**Description of the task**: From the material below, pull out each line that contains the string "should", matching its capitalization exactly.

[Dataset rows]
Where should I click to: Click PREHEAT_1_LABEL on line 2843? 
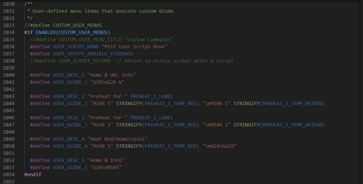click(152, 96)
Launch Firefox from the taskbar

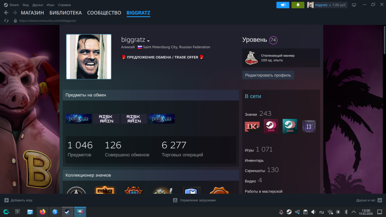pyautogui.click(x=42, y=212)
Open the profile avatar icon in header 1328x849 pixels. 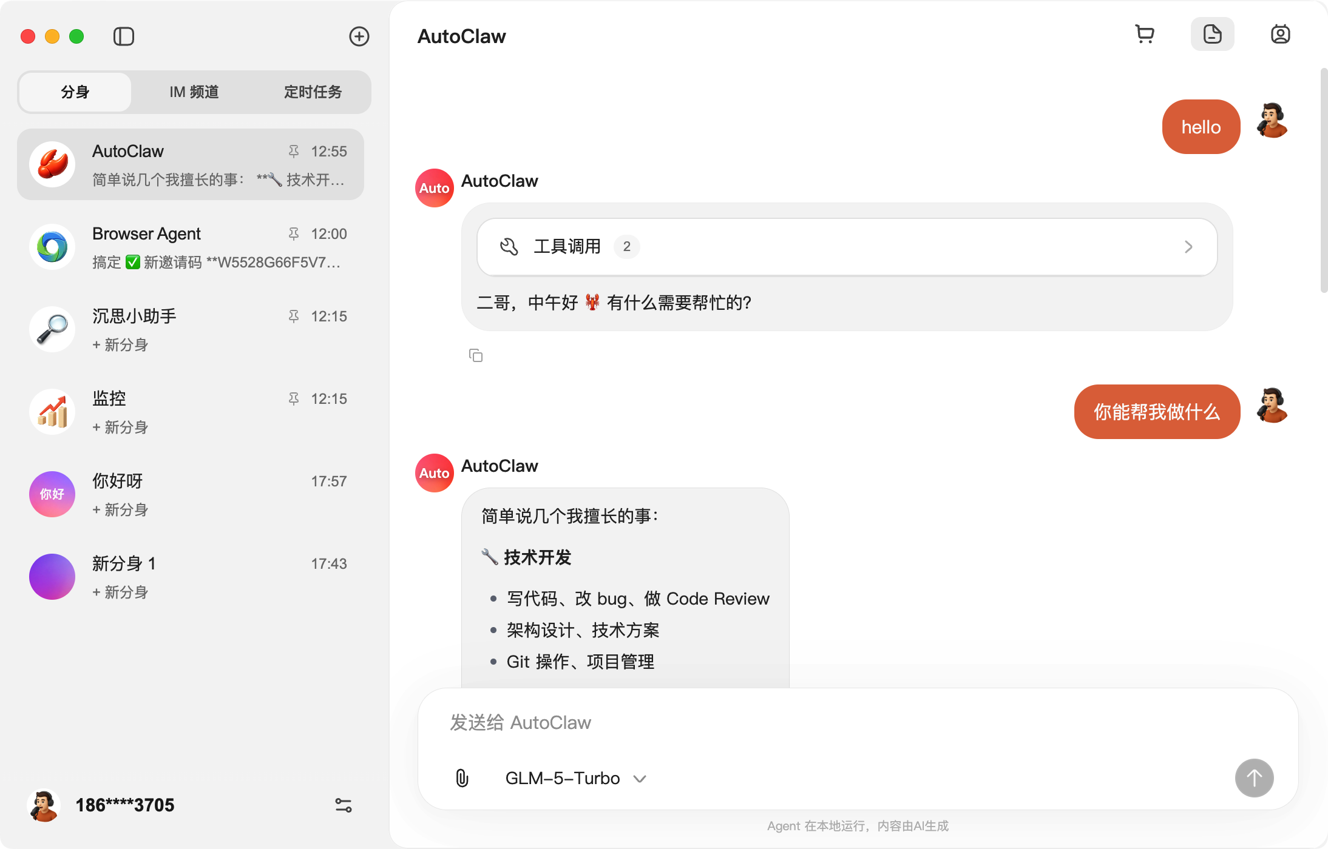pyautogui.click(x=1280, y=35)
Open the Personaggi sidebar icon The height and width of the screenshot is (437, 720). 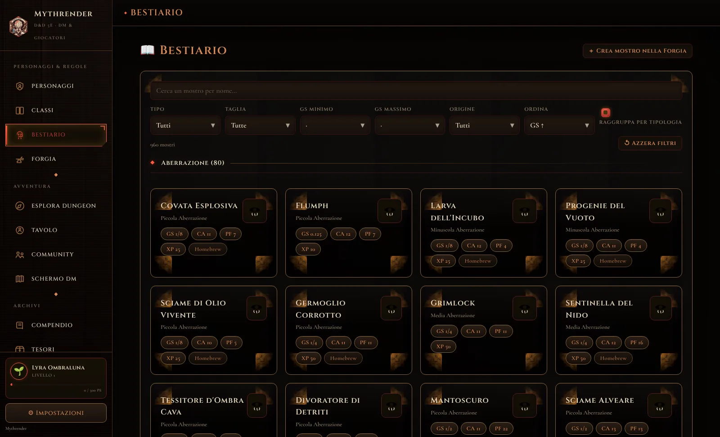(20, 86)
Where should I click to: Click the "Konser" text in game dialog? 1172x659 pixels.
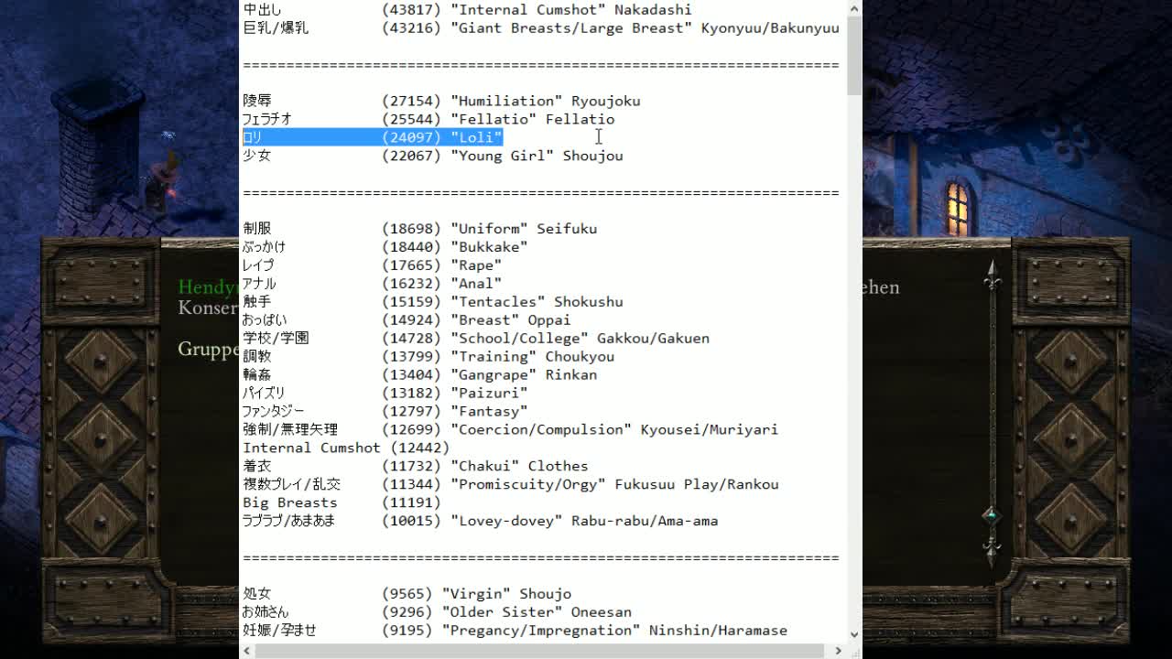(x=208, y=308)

**Answer for the task**:
Where should I click to: Click PREHEAT_1_LABEL on line 2843? 
Where should I click to: Click the "Konser" text in game dialog? 1172x659 pixels.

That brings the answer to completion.